Fly fishing for bluegill isn’t as sexy as sight fishing for tarpon — and it’s hard to reasonably perform a lot of fist pumps and layer a rock music soundtrack over your average bluegill footage — but damn, they’re fun.

Bluegill; great fly rod quarry
Fly fishing for bluegill. The fish are small, but the color’s big.

Most fishermen don’t rank them too highly in the “difficulty” department; even John Gierach suggests bluegills provide more sustenance than sport, and we’ve yet to see the best-selling release of “Selective Bluegill.”

Of course, all that human expectation doesn’t necessarily translate to the bluegill, which is how I found myself standing on the edge of small, spring-fed pond with an 8′ 5wt Phillipson in hand, wondering if I was about to receive a bluegill-induced skunking.

The water was a little too cold for the bluegills to spawn, but you know, they’re still bluegill, right?

A spring-fed bluegill pond
The scene of the almost-crime; a spring-fed ranch pond.

Let’s set the scene; it was Saturday evening, a barbecue jammed with good food was waiting for us, and pond owner Mad Dog and I were looking for signs — any signs — of happy, feeding bluegill.

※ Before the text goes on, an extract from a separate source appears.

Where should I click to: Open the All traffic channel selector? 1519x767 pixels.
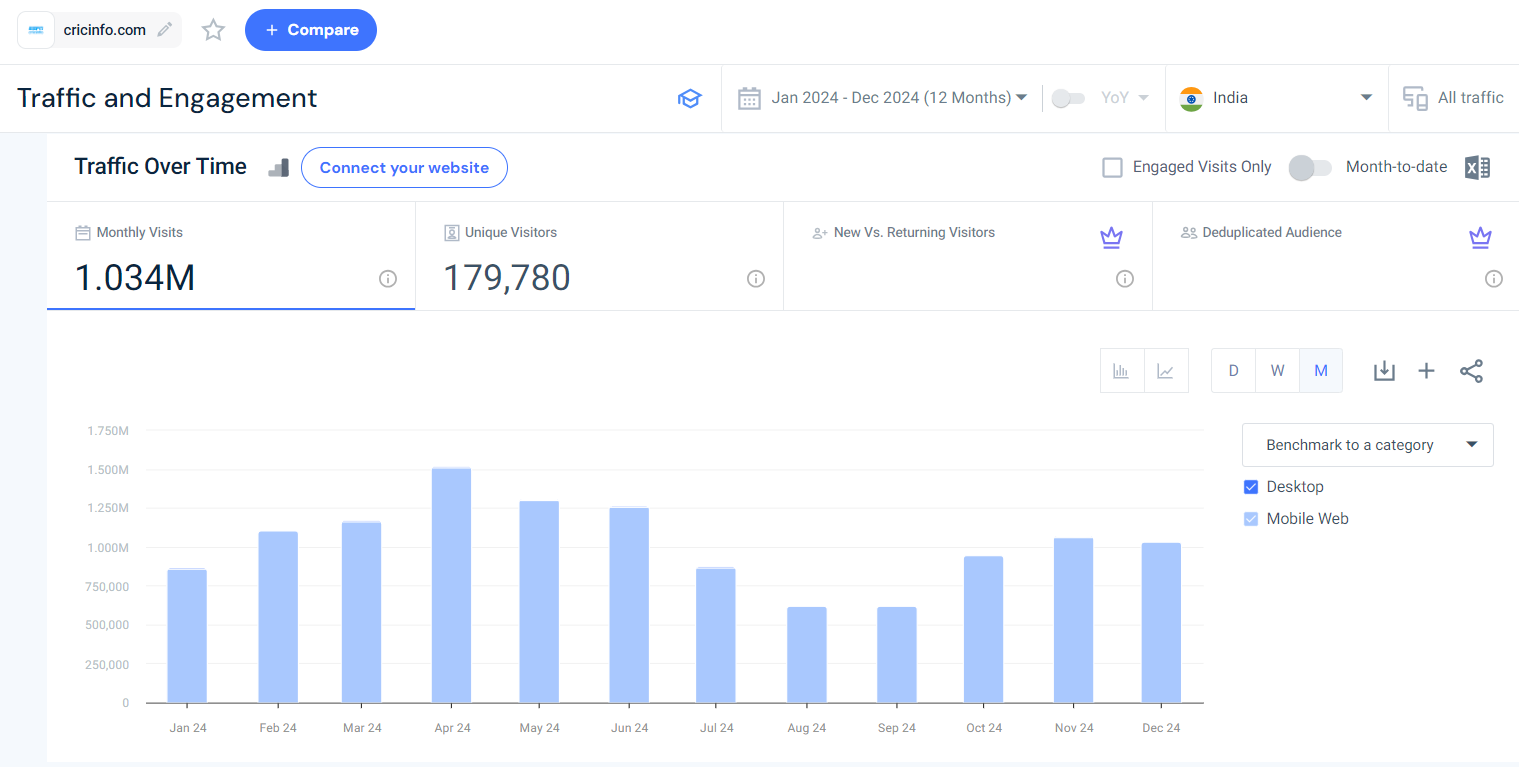(1453, 97)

He landed one earlier in the day on a dry fly, but I finally went with a flashy, krystal-flash bodied softhackle that used to kill ‘em on my warmwater Bay Area bluegill haunts.

krystalfly
The “glitter-is-good” Hollywood soft hackle.

Because of its somewhat questionable pedigree and “flashy, skin-deep” appearance, I named it the “Hollywood” soft hackle, and once again, it produced the goods.

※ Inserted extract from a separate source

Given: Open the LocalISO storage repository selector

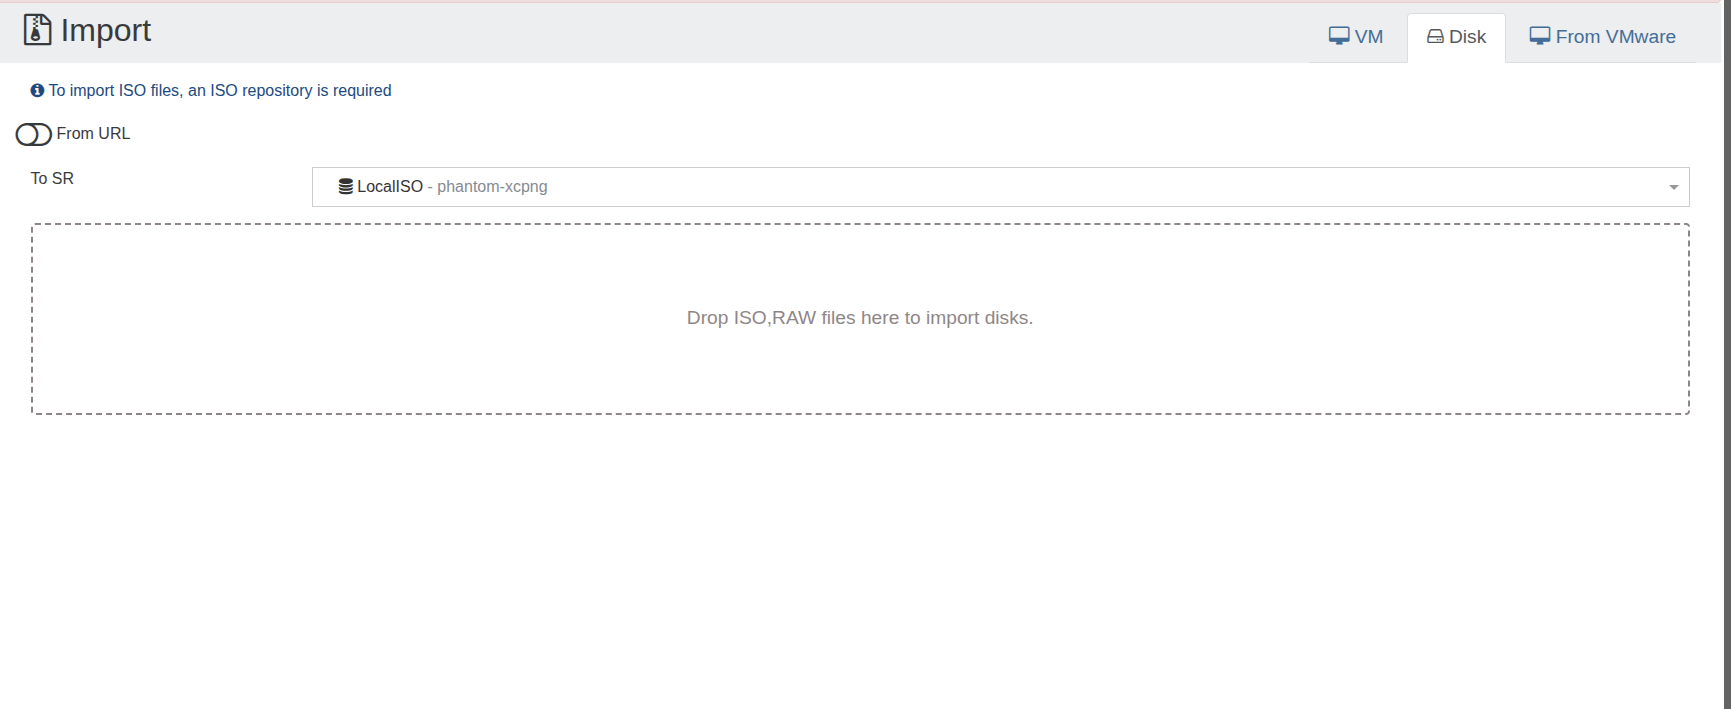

There’s a lesson in there somewhere (as if we didn’t already know American Idol is more popular than Masterpiece Theatre), but one of fly fishing’s most important rules is this:

When there are fish on the line, ignore all object lessons.

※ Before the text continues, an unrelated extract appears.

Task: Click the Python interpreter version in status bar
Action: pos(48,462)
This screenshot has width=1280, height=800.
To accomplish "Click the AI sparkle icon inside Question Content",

The final score was Underground-1, Bluegill-0, though I did kneel in sizable pile of goose shit, and I imagine the Bluegill were sniggering a little over that misstep.

More bluegill adventures could occur at any time, though the weather this week looks cloudy and rainy — the kind of warmer storms that can speed-melt the remaining low-level snow and blow the Upper Sac flows.

Dave Roberts called; he’s getting over pneumonia and I’m finishing a big project, and we agreed we both needed some river action later this week.

As always, you’ll be among the first to know, provided I don’t do anything stupid like fall in the water or kneel in shit.

See you at the washing machine, Tom Chandler.

Phillipson bamboo fly rod on bluegill water
Last cast. Even when the fly fishing’s poor, the looking is good.